(Dataset records)
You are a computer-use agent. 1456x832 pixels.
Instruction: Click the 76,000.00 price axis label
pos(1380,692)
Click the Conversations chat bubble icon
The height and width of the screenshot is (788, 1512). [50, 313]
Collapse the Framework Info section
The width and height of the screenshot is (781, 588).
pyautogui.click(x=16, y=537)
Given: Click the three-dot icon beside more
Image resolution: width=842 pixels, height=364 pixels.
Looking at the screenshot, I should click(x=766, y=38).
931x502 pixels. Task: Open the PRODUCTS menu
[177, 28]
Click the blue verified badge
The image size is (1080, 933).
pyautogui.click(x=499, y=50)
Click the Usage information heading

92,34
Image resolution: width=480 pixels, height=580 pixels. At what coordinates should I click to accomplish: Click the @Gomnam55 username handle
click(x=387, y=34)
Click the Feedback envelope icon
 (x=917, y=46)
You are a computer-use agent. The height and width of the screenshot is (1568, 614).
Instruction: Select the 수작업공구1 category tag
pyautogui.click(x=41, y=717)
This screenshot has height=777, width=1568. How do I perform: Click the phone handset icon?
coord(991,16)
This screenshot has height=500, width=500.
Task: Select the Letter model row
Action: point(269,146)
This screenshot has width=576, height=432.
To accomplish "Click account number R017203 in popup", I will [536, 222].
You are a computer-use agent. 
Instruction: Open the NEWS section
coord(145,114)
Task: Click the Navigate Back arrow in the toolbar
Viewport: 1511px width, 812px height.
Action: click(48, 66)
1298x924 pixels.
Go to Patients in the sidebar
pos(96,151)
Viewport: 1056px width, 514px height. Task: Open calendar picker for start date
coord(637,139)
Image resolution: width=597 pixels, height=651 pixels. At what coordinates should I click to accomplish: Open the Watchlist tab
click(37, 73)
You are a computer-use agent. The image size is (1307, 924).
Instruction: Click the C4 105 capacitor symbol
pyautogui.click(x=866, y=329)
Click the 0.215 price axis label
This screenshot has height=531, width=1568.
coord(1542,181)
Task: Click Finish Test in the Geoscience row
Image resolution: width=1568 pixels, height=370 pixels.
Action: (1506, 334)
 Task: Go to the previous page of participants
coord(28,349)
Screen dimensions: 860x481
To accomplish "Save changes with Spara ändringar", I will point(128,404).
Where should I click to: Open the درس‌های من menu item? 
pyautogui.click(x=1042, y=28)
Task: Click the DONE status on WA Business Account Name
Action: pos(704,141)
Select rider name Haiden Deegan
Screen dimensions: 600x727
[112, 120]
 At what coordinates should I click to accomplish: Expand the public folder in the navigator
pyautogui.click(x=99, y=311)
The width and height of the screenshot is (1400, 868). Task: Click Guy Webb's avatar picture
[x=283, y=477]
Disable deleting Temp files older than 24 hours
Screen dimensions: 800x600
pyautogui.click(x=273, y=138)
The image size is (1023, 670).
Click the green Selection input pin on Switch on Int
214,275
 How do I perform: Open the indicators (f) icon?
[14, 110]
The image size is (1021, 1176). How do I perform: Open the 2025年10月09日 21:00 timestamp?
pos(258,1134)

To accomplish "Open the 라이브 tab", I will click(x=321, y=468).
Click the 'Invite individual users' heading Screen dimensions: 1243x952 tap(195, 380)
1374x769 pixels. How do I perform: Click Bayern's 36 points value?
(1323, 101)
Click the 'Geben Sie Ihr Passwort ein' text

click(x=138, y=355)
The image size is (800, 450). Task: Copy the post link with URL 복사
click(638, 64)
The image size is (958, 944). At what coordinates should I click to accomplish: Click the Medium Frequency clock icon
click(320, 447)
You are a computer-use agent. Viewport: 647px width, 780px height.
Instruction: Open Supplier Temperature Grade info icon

= Task to carry out =
Bring together every line in the entries that holds the string "agent".

= Response area =
You are a computer-use agent. 1456x832 pixels.
You are a computer-use agent. The height and width of the screenshot is (1568, 614).
You are a computer-use agent. 
You are a computer-use agent. The image size is (1307, 924).
You are a computer-use agent. Viewport: 647px width, 780px height.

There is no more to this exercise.